Joe Weatherby, a project organizer with Artificial Reefs of the Keys, said none of the three bids were serious.

None of three bids posted on an eBay auction for naming rights to a proposed artificial reef project off Key West are valid, but the project will move ahead, organizers said Tuesday.

The bids ranged from $900,000 to $900,200.

"We checked the credibility of bids," said Joe Weatherby, a project organizer with Artificial Reefs of the Keys. "None were serious."

However, Weatherby says he has the $5.7 million in fiscal commitments needed to cleanse, tow and sink the retired U.S. Air Force missile-tracking ship General Hoyt S. Vandenberg. Those pledges include $3 million from two Monroe County government entities and $1.3 million from the City of Key West.

Weatherby said he is still shopping for a major naming sponsor to avoid using the city's financial resources and has been in discussions with an individual that contacted him independent of the auction.

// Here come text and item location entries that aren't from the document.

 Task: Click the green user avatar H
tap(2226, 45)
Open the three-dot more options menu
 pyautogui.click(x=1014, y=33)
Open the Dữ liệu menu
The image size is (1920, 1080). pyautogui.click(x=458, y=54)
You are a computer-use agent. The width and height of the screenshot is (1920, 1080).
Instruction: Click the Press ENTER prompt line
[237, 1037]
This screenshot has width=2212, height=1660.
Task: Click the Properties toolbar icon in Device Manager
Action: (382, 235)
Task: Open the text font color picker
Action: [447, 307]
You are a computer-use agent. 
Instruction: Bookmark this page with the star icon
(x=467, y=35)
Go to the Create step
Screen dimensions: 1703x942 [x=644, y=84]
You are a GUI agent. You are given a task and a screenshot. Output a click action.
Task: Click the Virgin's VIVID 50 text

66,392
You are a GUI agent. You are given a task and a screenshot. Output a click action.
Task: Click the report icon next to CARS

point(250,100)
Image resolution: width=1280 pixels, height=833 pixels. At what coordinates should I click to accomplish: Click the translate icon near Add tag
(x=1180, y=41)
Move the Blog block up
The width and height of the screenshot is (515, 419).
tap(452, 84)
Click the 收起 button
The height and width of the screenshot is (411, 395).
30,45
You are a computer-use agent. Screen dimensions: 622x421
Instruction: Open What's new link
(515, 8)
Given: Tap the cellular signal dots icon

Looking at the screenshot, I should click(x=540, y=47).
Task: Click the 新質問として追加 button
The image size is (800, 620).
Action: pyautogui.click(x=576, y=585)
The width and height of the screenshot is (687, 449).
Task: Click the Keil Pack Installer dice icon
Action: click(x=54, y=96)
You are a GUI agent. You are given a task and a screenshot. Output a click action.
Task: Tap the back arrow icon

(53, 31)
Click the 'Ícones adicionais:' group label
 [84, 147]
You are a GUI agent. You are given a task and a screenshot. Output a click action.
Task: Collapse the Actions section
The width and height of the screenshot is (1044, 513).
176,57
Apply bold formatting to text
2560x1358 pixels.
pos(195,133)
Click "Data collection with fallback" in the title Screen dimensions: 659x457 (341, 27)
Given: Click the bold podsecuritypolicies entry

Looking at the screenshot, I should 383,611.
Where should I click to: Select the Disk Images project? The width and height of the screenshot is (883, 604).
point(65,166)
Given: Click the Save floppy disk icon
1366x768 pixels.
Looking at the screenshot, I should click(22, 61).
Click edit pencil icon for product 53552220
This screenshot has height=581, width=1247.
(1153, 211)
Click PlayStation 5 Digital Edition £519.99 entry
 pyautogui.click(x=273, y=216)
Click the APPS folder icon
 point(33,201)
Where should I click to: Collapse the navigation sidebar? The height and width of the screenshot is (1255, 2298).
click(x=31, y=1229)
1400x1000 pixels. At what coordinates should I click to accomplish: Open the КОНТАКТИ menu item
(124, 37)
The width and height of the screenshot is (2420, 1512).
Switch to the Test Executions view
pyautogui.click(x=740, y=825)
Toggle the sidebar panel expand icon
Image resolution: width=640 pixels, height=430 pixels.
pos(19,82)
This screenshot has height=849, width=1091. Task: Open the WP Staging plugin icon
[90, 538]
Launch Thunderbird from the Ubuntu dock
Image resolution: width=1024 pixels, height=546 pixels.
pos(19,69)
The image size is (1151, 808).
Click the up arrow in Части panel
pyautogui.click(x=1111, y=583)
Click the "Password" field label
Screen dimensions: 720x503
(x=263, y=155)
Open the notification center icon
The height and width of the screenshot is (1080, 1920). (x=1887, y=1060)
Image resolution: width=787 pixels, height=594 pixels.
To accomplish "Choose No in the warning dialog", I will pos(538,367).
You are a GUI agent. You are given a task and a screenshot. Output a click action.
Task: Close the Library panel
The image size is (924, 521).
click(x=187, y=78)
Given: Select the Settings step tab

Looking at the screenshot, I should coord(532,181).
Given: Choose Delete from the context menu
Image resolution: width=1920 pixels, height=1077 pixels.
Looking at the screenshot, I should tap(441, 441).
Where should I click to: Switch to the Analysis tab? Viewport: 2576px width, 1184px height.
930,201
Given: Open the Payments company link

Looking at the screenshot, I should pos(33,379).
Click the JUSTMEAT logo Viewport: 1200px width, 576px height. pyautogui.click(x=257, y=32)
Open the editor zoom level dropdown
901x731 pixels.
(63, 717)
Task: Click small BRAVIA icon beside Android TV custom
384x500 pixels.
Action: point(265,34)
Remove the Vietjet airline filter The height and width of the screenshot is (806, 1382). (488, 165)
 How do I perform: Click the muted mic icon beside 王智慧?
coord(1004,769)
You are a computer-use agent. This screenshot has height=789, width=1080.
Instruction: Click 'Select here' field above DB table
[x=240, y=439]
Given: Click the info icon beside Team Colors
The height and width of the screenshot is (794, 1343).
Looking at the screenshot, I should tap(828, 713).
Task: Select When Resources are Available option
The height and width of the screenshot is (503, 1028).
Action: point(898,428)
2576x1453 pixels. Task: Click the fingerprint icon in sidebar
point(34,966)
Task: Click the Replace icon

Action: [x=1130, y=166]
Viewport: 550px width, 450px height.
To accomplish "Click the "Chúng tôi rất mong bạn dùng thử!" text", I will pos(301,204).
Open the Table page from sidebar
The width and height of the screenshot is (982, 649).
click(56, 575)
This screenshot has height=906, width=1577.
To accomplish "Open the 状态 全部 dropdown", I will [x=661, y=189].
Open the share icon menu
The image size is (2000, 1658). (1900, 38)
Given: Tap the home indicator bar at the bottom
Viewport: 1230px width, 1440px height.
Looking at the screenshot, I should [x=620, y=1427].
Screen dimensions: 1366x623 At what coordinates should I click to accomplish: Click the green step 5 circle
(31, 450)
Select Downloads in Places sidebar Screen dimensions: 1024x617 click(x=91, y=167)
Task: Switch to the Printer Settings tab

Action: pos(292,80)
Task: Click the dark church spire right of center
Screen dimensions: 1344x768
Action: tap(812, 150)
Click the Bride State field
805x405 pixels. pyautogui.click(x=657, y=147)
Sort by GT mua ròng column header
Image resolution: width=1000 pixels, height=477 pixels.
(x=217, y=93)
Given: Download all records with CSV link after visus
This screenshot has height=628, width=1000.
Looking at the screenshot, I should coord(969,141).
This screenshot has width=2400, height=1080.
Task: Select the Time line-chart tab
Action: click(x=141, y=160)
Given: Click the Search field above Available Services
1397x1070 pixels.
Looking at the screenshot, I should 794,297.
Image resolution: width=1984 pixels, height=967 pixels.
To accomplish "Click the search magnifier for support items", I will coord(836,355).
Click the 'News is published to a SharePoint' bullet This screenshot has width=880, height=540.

Since 1984, the 524-foot vessel, that also monitored NASA space launches, has been a part of the "ghost fleet," resting amid other decommissioned vessels at the James River Naval Reserve Fleet in Fort Eustis, Va.

The proposed artificial reef is expected to attract marine life, provide an ongoing impact to the tourism-based economy and benefit the underwater environment by taking recreational diving pressure off natural coral reefs.